I just installed gentoo 2005.1-rc1 on my amd64 system.  I have an onboard Marvell Technology Group Ltd. Yukon Gigabit Ethernet 10/100/1000Base-T Adapter (rev 13) (as told to me by lspci).  I had network access during the instilation, and I have network access on knoppix and on the live CD. but not on my instilation.  It fails at dhcp.  if I staticly set the IP I still dont get acces, the light for this computer does light up on the switch, so I know it is pluged in.  I have the driver compiled into the kernel, but I have also tryed it as a module.  so I am runing out of ideas on what to try next.  If you need more information just ask.Last edited by baeaan on Wed Nov 30, 2005 5:58 am; edited 1 time in total

----------

## baeaan

following a suggestion from another post, I installed a kernel patch for Marvell Yukon Gigabit Ethernet.  recompiled and restarted. no change.. I got the link for the driver from https://forums.gentoo.org/viewtopic-t-406710.html

----------

## bjacobt

could you post your logs file (/var/log) when the network card tries to get the ip address,

if you want it to log at the end of the file, you could try to restart or start the network interface

/etc/init.d/net.eth0 restart

----------

## desultory

Are there any messages when you manually insert the module?  In the logs?

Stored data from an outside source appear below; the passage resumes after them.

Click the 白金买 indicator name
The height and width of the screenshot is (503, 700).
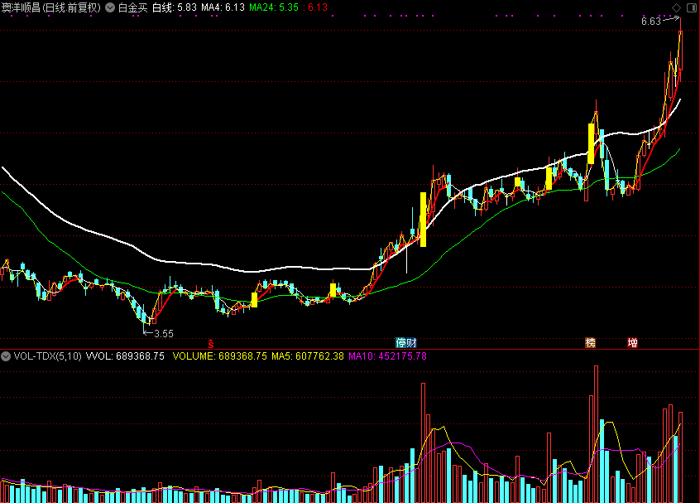click(x=132, y=7)
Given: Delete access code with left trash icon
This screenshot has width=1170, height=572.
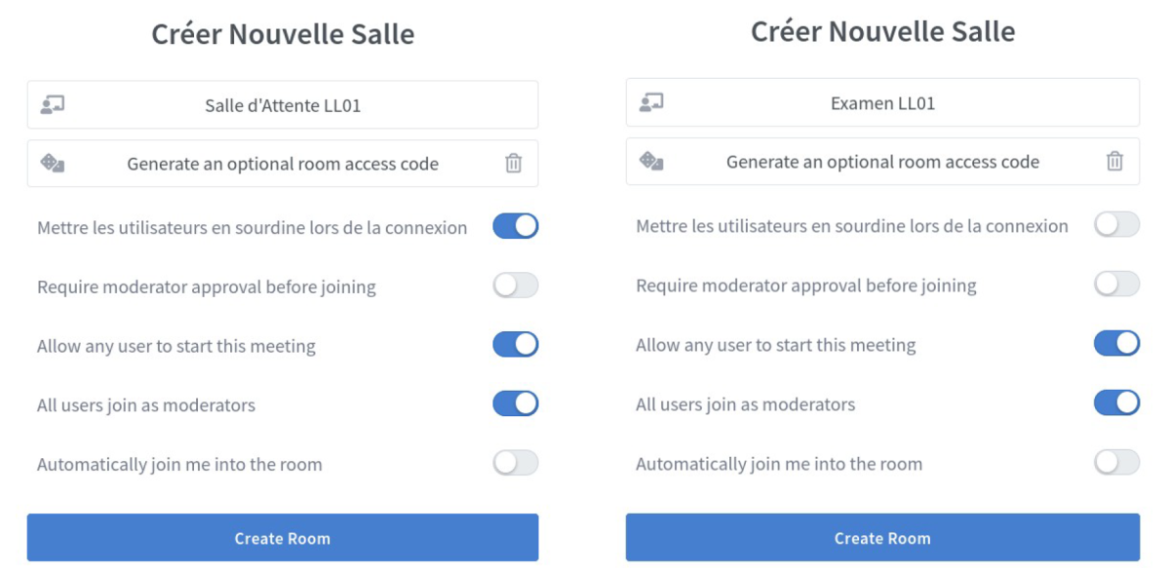Looking at the screenshot, I should pyautogui.click(x=514, y=164).

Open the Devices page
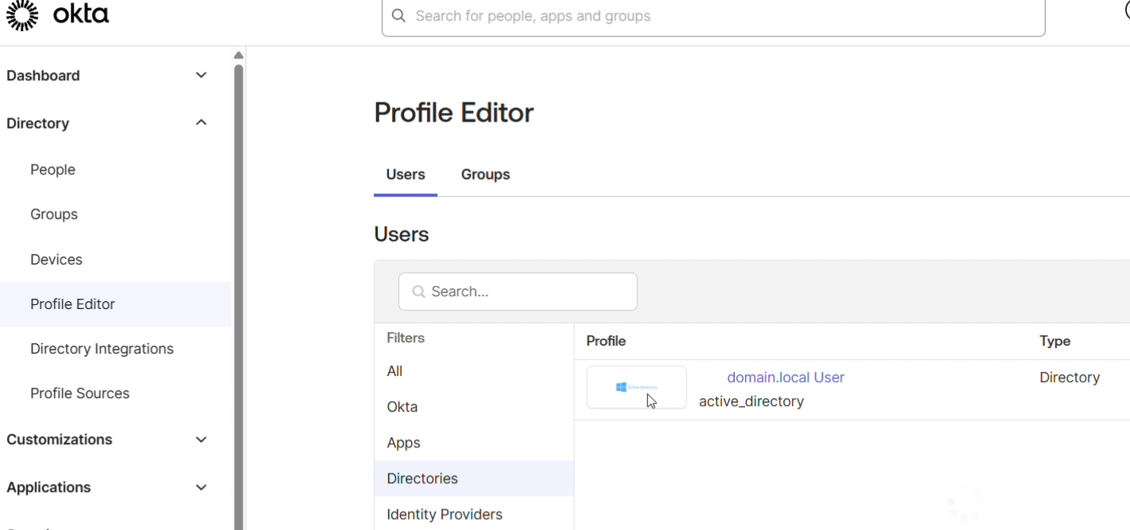click(56, 259)
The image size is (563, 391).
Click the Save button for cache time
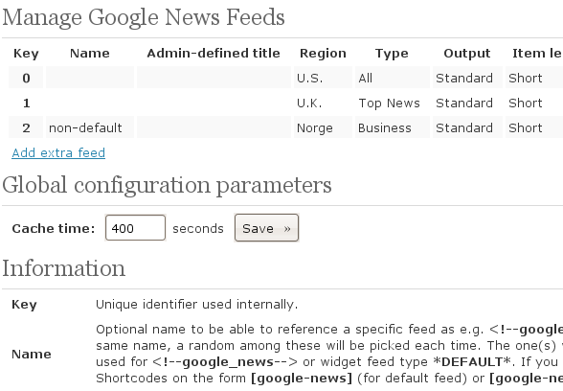[266, 228]
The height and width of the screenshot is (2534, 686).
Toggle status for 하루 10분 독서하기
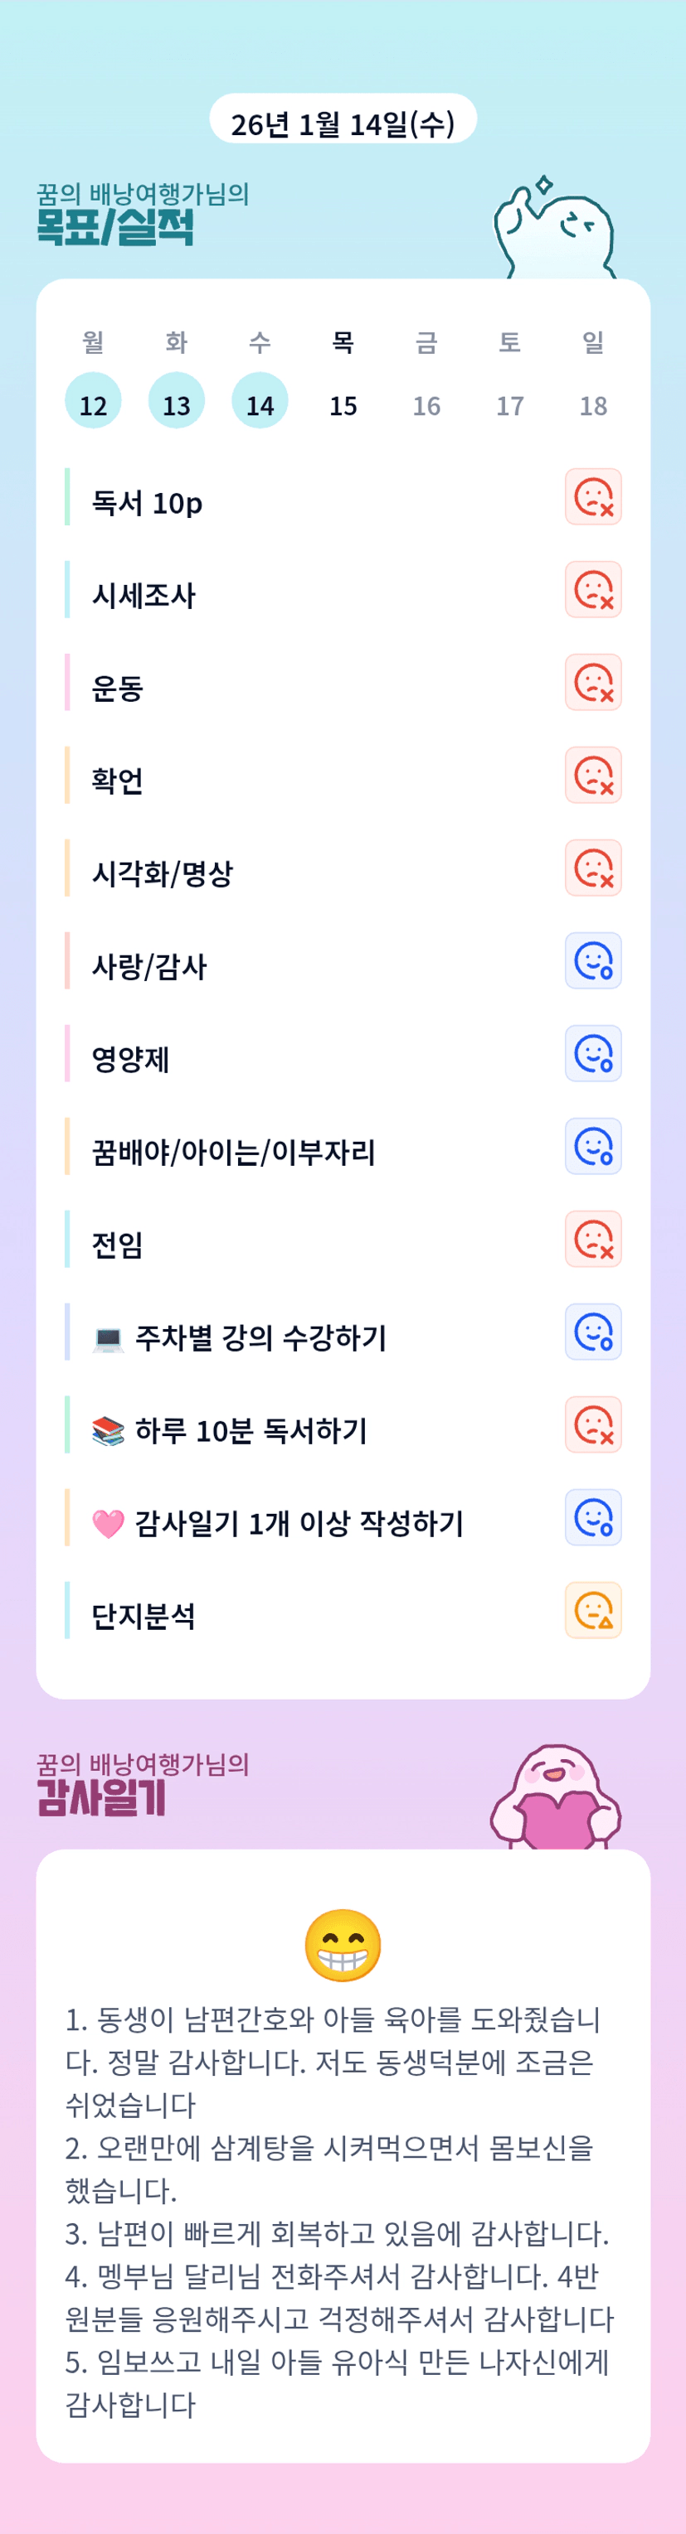(x=592, y=1423)

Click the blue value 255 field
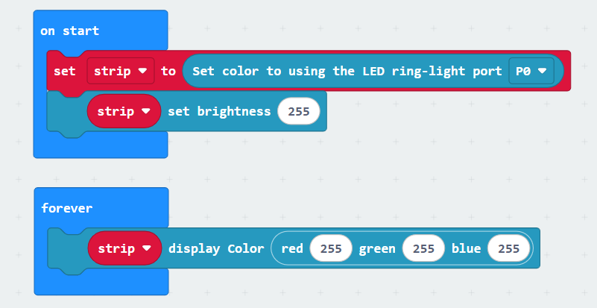pos(508,248)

Does the module accept flags to tell it where the NIC lives?  If so, did you copy what knoppix and/or the live CD did or did you look in the BIOS configuration?

If nothing else post everything from lspci -vv, maybe someone in the forums can figure it out.

----------

## baeaan

here is the hole log file from that boot, up to the point where I restarted the network card, after it failed durring startup.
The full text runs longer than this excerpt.